Saturday, 18 May 2024

A Mystery Solved in the College Admissions Scandal: The Family Who Paid $1.2 Million

One of the mysteries of the sweeping college admissions fraud case has been over the families that prosecutors say paid the biggest sums to a college consultant at the center of the schemes but that have not been charged.

The 33 parents charged in the scandal are mostly accused of paying the consultant, William Singer, either tens or hundreds of thousands of dollars to facilitate cheating on admissions tests or to bribe coaches or other officials so that their children could be admitted to schools as recruited athletes.

But the prosecutors leading the largest-ever college admissions prosecution have also alluded to other families, not named and not charged, who paid far more. One family paid Mr. Singer $6.5 million to get their child into college through the recruitment scheme, the prosecutors have said. Another was described in court documents as having paid Mr. Singer $1.2 million in connection with their daughter’s application to Yale.

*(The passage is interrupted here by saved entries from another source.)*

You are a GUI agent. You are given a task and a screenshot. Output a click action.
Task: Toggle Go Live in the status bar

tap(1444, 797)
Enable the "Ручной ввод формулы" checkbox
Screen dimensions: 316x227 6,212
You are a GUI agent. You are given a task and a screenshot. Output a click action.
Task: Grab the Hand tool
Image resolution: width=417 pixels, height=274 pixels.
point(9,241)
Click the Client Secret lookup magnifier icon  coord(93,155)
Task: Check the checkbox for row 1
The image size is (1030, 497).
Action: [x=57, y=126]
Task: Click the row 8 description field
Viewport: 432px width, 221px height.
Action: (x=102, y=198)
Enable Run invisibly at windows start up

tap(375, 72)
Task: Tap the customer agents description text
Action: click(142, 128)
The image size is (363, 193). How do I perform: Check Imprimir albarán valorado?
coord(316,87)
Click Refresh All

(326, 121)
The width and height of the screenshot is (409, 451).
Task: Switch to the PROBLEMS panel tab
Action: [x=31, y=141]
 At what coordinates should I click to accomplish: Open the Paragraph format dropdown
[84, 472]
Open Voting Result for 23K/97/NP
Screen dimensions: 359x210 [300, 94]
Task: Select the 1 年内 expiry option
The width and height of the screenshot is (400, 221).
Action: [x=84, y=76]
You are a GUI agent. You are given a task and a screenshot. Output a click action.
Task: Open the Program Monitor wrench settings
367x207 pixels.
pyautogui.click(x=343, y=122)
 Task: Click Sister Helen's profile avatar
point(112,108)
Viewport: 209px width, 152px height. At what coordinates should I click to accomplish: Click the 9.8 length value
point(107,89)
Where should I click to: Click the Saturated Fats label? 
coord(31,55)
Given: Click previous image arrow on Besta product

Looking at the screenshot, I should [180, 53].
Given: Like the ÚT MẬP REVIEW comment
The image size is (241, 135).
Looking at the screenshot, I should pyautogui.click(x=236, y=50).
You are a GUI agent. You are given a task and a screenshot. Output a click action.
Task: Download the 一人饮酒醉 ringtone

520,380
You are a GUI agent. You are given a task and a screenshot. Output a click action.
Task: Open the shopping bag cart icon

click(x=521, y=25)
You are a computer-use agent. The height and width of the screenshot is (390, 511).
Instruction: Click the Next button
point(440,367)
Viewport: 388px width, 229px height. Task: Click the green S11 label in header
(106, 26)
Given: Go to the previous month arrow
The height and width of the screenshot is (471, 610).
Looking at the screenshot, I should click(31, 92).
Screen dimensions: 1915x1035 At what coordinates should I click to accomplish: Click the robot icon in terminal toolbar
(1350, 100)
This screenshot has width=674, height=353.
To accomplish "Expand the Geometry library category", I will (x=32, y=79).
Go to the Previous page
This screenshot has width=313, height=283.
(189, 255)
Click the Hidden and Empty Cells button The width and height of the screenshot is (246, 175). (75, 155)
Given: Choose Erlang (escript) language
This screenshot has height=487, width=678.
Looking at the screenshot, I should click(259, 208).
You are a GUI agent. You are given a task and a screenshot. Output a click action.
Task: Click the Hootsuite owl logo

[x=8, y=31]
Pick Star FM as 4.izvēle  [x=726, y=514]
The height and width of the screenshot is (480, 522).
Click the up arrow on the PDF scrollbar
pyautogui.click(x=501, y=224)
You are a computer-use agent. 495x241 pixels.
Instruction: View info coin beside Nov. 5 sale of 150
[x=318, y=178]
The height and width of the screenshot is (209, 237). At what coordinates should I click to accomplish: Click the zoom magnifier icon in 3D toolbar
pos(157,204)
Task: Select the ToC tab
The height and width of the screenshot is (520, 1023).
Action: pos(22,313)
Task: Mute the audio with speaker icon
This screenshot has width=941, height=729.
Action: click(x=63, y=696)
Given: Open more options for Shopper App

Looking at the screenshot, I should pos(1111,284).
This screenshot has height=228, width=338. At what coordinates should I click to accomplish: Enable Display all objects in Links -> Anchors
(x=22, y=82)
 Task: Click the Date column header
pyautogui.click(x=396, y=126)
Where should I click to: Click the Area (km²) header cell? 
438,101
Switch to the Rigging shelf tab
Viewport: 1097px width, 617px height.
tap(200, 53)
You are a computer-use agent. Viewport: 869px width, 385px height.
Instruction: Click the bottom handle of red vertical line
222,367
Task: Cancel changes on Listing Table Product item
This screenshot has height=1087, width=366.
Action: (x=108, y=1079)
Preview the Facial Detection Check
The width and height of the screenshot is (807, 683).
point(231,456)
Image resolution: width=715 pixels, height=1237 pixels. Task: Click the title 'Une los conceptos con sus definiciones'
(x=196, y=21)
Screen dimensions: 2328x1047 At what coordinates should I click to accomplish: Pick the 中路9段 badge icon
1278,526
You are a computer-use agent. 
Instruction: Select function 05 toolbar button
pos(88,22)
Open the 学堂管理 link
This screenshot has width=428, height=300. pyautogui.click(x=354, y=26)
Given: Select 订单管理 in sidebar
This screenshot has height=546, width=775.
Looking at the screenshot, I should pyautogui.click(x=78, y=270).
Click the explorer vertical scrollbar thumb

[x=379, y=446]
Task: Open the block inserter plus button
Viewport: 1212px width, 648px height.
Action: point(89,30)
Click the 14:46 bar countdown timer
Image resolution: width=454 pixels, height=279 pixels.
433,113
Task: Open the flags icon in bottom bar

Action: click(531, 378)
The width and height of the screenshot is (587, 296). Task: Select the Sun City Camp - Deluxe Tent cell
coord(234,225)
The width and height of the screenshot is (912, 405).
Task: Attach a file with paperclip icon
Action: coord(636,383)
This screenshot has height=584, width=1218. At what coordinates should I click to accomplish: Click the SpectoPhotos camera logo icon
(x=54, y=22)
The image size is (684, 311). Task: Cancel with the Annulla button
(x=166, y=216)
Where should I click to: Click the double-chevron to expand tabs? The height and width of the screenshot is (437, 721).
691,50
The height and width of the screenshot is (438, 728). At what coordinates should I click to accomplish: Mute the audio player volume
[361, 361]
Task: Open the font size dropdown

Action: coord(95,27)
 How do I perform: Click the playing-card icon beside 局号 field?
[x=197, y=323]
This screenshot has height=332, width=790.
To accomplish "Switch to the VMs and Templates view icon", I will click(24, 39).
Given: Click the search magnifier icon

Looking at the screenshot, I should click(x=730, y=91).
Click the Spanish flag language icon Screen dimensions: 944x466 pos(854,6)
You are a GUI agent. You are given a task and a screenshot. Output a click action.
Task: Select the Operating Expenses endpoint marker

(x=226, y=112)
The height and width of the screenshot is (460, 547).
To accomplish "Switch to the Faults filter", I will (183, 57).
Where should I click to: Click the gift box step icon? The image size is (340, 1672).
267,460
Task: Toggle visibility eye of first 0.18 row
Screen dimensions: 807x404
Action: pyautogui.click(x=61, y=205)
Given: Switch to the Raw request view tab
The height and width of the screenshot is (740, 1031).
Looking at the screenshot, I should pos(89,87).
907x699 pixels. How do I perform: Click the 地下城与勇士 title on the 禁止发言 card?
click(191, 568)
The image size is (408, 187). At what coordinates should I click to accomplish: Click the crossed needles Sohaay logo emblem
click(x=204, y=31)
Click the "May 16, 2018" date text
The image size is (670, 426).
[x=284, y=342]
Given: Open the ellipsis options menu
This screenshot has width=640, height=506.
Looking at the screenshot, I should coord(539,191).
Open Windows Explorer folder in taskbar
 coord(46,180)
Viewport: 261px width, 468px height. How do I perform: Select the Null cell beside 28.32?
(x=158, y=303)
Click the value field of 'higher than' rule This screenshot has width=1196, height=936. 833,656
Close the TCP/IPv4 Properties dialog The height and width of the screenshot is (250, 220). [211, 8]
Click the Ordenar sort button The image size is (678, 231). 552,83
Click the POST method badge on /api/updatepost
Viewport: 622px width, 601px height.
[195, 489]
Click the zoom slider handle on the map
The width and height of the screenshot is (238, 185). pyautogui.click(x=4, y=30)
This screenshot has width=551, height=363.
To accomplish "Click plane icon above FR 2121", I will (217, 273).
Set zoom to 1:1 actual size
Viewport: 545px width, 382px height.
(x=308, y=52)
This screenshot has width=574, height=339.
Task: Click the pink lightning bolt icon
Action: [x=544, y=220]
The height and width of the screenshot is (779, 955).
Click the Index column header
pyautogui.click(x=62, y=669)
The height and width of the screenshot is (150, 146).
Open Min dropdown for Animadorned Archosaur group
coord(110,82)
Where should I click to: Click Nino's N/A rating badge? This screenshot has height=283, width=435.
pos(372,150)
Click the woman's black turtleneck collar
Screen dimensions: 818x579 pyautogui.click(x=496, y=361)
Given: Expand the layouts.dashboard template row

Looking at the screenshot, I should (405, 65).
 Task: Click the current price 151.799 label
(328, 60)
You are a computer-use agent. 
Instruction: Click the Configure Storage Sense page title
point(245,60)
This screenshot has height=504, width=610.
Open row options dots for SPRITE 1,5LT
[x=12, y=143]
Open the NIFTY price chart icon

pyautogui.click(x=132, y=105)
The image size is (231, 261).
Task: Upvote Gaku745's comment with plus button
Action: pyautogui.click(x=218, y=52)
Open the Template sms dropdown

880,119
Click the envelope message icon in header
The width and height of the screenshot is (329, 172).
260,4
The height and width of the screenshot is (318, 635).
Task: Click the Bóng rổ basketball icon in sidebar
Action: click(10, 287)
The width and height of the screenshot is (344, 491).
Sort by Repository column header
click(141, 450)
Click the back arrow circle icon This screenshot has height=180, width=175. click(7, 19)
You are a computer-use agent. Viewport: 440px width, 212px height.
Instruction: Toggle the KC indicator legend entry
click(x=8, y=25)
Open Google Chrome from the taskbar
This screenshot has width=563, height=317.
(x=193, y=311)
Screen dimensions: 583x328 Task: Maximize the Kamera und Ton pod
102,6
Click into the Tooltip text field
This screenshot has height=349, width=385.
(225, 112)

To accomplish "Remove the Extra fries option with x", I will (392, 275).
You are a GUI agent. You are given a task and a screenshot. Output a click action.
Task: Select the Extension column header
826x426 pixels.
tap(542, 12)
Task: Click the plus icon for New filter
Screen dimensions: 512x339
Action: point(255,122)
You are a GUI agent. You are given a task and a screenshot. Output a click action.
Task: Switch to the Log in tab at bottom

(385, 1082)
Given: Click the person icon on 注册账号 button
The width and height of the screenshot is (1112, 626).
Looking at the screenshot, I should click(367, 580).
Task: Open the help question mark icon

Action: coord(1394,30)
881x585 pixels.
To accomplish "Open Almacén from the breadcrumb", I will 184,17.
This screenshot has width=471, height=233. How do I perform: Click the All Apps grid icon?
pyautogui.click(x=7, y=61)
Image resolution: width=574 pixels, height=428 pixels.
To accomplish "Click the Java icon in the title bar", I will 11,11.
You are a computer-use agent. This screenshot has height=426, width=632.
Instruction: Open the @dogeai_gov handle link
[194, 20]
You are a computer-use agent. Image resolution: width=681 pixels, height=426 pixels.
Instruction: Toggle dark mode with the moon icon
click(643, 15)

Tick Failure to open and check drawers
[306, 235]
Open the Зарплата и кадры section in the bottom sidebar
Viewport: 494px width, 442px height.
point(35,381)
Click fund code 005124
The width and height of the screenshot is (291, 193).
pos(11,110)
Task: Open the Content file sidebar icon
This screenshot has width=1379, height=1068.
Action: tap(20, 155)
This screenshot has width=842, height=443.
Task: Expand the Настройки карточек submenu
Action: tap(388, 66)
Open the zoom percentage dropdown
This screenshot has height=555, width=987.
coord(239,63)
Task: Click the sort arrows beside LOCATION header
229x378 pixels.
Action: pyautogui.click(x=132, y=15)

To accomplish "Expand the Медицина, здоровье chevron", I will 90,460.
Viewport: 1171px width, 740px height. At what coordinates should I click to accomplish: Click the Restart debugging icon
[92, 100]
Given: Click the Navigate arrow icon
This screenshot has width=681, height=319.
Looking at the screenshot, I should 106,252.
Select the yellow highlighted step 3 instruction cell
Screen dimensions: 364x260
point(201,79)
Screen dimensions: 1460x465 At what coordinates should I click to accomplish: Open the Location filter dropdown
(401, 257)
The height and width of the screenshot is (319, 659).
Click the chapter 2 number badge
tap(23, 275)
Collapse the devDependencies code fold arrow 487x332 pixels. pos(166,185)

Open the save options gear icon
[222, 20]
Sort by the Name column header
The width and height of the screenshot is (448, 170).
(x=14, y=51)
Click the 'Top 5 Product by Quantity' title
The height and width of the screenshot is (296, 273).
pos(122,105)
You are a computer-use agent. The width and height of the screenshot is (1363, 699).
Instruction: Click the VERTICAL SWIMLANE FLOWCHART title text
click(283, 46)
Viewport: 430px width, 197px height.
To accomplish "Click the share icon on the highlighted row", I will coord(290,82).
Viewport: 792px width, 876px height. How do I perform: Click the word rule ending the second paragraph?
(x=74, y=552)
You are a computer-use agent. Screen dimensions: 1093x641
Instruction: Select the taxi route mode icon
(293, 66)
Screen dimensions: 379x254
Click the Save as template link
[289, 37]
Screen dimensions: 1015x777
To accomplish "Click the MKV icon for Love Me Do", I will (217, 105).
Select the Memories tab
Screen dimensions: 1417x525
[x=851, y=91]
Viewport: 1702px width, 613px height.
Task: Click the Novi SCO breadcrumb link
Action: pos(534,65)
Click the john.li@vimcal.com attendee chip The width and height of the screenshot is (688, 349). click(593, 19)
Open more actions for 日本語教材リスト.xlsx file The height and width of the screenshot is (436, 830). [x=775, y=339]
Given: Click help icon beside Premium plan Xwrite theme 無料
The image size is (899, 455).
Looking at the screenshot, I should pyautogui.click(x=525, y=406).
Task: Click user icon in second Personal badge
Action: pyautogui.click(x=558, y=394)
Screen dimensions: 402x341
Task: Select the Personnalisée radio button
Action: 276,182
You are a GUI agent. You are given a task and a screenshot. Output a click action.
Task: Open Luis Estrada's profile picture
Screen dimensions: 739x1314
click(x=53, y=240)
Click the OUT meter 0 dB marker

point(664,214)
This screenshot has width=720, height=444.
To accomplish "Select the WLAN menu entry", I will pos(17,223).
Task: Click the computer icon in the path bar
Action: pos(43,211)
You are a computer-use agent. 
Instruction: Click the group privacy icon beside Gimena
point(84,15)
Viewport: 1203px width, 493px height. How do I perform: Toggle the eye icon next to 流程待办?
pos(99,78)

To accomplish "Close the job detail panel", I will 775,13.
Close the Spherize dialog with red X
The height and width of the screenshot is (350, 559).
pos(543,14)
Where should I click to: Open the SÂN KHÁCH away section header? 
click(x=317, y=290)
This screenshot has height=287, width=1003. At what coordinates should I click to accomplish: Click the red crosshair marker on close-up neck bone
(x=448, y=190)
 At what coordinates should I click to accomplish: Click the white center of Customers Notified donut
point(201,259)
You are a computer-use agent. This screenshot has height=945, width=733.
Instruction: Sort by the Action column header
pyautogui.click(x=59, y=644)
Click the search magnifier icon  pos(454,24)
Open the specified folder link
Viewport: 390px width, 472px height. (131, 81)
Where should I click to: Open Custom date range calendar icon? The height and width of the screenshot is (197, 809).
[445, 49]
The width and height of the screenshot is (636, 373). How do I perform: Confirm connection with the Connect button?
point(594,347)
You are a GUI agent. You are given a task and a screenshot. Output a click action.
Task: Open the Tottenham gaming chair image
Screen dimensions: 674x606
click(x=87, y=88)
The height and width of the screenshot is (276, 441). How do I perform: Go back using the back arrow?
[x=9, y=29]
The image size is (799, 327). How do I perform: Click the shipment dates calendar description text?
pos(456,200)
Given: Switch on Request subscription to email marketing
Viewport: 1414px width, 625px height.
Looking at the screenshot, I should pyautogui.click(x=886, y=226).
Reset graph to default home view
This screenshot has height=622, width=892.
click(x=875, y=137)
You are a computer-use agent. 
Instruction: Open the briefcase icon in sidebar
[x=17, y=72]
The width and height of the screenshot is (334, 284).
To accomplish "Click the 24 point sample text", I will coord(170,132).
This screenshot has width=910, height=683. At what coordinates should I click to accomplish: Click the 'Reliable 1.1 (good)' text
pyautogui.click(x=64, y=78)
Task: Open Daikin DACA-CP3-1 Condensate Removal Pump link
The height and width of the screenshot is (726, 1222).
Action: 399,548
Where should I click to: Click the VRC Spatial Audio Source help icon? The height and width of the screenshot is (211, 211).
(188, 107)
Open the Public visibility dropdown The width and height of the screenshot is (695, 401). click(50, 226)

Prosecutors said that the daughter, whom they called Yale Applicant 1 in court documents, was admitted to Yale as a recruit for the women’s soccer team, despite not being a competitive soccer player. According to documents charging Rudolph Meredith, the former women’s soccer coach at Yale, Mr. Singer had paid Mr. Meredith a bribe to designate the young woman as a recruit for the team. Mr. Singer has pleaded guilty to racketeering and other charges, and Mr. Meredith has pleaded guilty to fraud and conspiracy charges.

On Friday, Yale Applicant 1 was finally identified: She is Sherry Guo, a young woman from China who moved to Southern California for high school, and who was a freshman at Yale until last month, according to her lawyer, James Spertus.

Ms. Guo’s identity was first reported on Friday by The Wall Street Journal.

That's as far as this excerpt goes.